* [Assigned task]
Your task is to repeat the entries word for word while leaving out the pictures.

* [Source data]
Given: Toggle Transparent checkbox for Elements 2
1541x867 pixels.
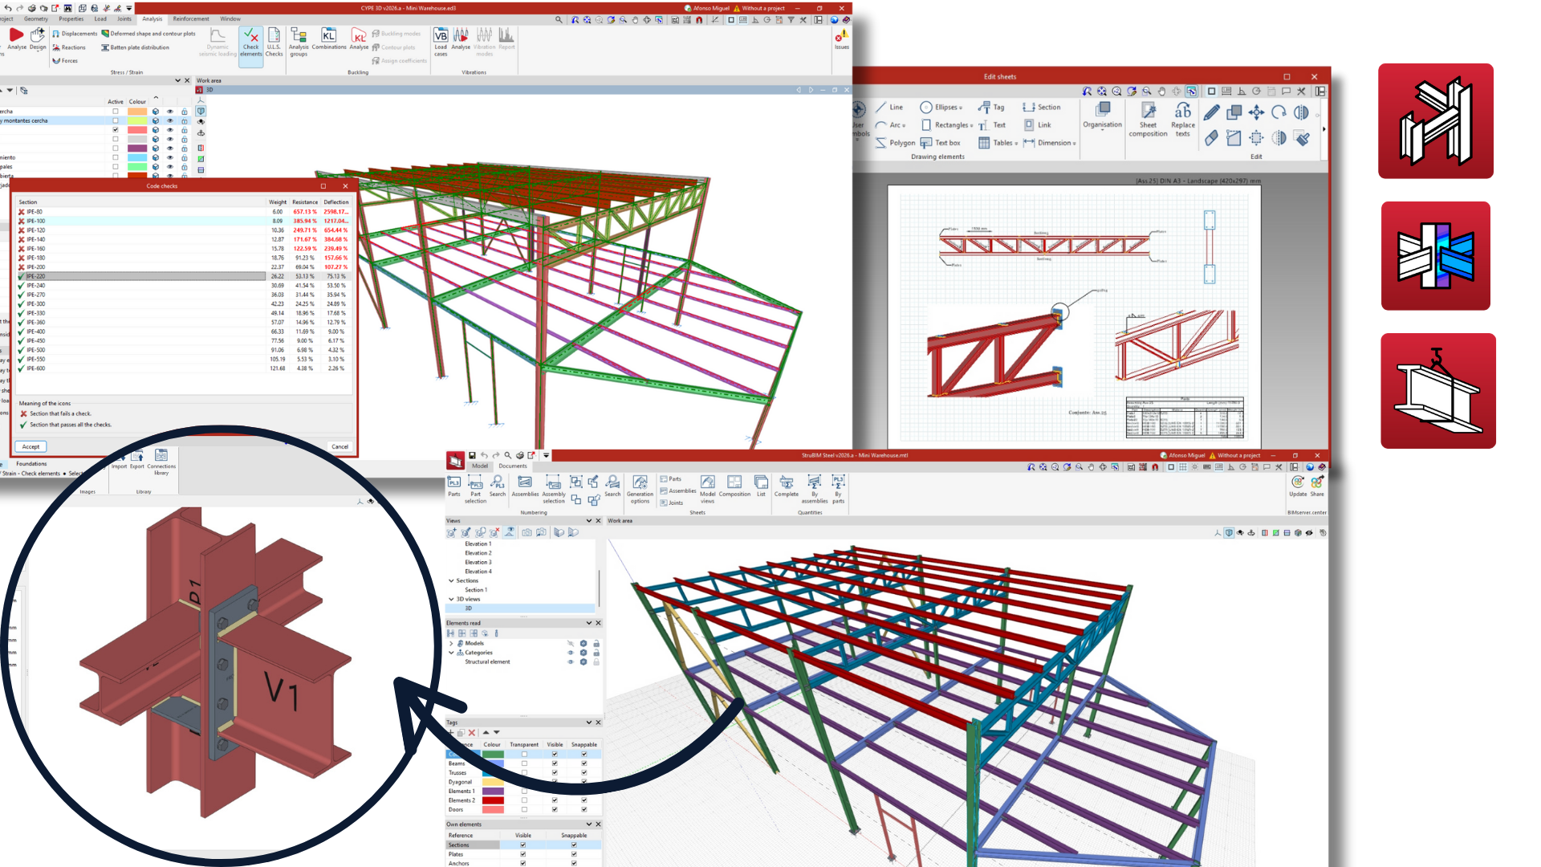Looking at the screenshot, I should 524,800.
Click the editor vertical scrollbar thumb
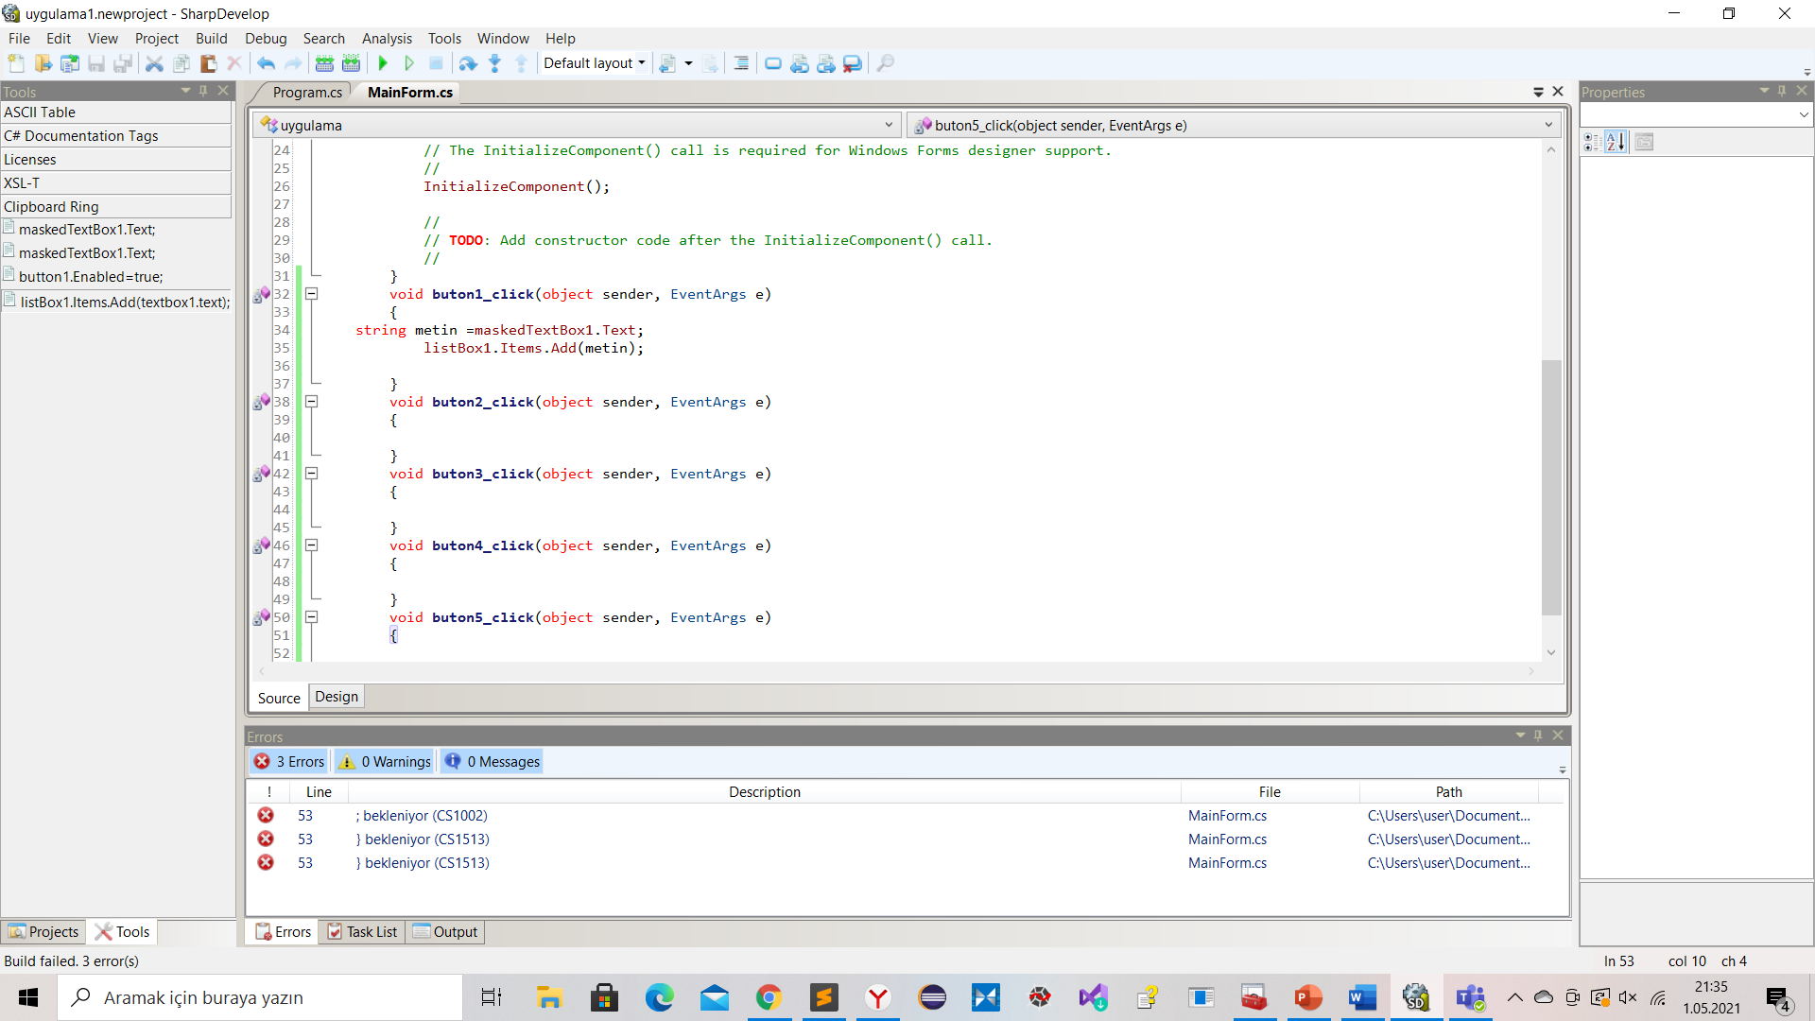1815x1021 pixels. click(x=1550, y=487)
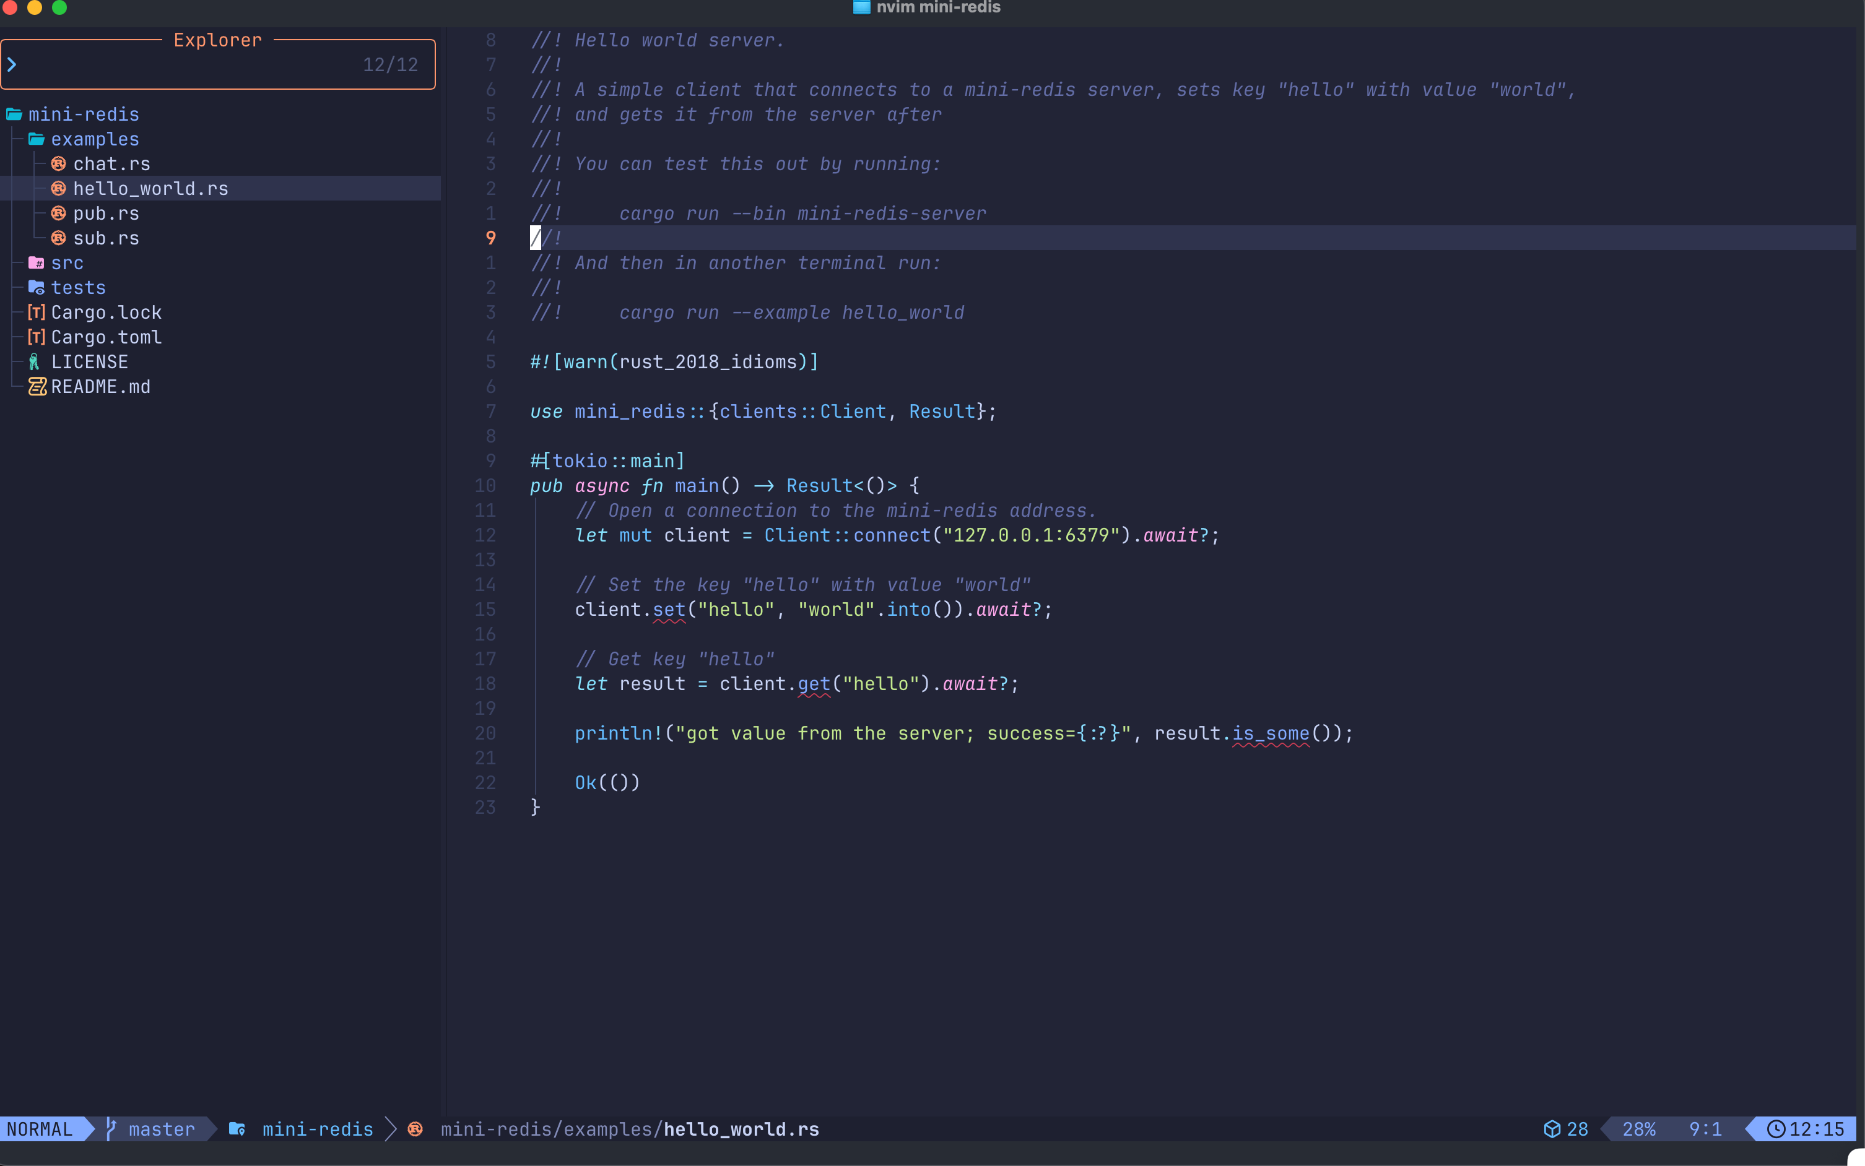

* [Written answer]
Given: Toggle Transparent checkbox for Elements 2
1541x867 pixels.
Looking at the screenshot, I should 524,800.
Click the editor vertical scrollbar thumb
1815x1021 pixels. click(x=1550, y=487)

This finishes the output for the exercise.